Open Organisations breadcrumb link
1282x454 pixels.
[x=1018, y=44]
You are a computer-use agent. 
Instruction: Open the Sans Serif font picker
....
- [ACTIVITY]: Report the count of lines in the entries that contain "Open". Nothing else should be given.

- [SOLUTION TO THIS PROBLEM]: 2